PROBLEM TO SOLVE: Format the data below as a numbered list, from the start of the data through the line containing "coordinates (673, 566).", with blank lines left out.

Item coordinate data

-*-

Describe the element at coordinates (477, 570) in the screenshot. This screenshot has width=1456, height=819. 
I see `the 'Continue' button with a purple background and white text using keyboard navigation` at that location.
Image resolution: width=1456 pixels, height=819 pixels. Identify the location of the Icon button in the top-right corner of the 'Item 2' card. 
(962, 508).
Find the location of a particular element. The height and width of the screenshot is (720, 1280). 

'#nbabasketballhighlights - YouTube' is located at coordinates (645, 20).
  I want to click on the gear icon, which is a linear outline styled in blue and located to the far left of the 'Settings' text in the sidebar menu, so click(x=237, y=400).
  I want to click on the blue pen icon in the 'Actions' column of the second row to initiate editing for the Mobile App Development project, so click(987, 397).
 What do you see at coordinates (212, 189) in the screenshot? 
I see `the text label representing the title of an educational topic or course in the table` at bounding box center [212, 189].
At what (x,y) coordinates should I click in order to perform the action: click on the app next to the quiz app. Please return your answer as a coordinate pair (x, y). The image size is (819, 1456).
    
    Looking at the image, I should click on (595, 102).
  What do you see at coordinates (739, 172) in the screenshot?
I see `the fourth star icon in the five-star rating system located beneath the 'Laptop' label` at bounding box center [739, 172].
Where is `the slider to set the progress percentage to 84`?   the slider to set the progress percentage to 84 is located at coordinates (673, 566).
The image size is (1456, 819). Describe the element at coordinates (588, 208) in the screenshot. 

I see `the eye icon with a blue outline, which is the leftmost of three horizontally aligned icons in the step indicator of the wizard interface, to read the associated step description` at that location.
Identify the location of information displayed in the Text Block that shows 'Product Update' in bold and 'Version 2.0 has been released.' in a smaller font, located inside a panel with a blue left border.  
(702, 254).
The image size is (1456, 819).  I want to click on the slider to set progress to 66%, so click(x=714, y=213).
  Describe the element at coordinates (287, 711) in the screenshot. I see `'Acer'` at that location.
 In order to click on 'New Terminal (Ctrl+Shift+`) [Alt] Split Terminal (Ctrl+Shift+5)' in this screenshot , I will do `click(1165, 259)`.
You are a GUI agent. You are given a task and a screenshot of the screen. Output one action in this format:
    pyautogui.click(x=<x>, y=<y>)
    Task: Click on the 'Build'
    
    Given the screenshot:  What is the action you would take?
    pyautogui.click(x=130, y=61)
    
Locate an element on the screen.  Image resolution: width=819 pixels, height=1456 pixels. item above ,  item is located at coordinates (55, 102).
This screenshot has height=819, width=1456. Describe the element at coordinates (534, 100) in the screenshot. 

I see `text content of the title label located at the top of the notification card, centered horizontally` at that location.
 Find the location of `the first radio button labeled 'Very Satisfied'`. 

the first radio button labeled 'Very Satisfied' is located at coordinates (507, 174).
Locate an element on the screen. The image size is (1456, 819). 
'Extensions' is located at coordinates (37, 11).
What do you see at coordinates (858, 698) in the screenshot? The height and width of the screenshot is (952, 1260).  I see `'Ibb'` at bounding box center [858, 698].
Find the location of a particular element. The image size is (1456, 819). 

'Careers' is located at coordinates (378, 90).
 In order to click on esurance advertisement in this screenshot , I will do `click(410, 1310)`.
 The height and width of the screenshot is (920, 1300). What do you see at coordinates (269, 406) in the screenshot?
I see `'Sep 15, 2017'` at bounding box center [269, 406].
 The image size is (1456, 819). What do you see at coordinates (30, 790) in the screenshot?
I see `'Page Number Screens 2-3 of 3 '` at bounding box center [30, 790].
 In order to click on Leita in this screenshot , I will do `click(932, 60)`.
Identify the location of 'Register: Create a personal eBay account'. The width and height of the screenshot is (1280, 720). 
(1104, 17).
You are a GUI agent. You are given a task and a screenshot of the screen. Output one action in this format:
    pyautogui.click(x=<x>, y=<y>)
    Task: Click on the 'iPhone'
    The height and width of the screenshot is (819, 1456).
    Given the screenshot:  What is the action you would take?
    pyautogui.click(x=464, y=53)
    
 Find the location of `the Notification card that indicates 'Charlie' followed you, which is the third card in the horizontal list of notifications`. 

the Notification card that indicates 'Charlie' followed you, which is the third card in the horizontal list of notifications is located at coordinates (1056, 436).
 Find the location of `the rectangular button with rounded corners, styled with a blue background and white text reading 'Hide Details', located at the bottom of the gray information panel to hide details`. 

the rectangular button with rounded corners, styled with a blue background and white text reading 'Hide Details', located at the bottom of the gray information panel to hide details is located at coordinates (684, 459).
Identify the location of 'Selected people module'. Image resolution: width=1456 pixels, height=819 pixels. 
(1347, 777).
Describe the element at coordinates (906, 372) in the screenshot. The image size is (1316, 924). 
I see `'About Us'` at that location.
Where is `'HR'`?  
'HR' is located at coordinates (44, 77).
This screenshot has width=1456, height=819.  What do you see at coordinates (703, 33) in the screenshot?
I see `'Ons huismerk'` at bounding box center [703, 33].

-*-

ANSWER TO THE TASK:
1. Describe the element at coordinates (477, 570) in the screenshot. This screenshot has width=1456, height=819. 
2. I see `the 'Continue' button with a purple background and white text using keyboard navigation` at that location.
3. Image resolution: width=1456 pixels, height=819 pixels. Identify the location of the Icon button in the top-right corner of the 'Item 2' card. 
4. (962, 508).
5. Find the location of a particular element. The height and width of the screenshot is (720, 1280). 
6. '#nbabasketballhighlights - YouTube' is located at coordinates (645, 20).
7.   I want to click on the gear icon, which is a linear outline styled in blue and located to the far left of the 'Settings' text in the sidebar menu, so click(x=237, y=400).
8.   I want to click on the blue pen icon in the 'Actions' column of the second row to initiate editing for the Mobile App Development project, so click(987, 397).
9.  What do you see at coordinates (212, 189) in the screenshot? 
10. I see `the text label representing the title of an educational topic or course in the table` at bounding box center [212, 189].
11. At what (x,y) coordinates should I click in order to perform the action: click on the app next to the quiz app. Please return your answer as a coordinate pair (x, y). The image size is (819, 1456).
12.     Looking at the image, I should click on (595, 102).
13.   What do you see at coordinates (739, 172) in the screenshot?
14. I see `the fourth star icon in the five-star rating system located beneath the 'Laptop' label` at bounding box center [739, 172].
15. Where is `the slider to set the progress percentage to 84`?   the slider to set the progress percentage to 84 is located at coordinates (673, 566).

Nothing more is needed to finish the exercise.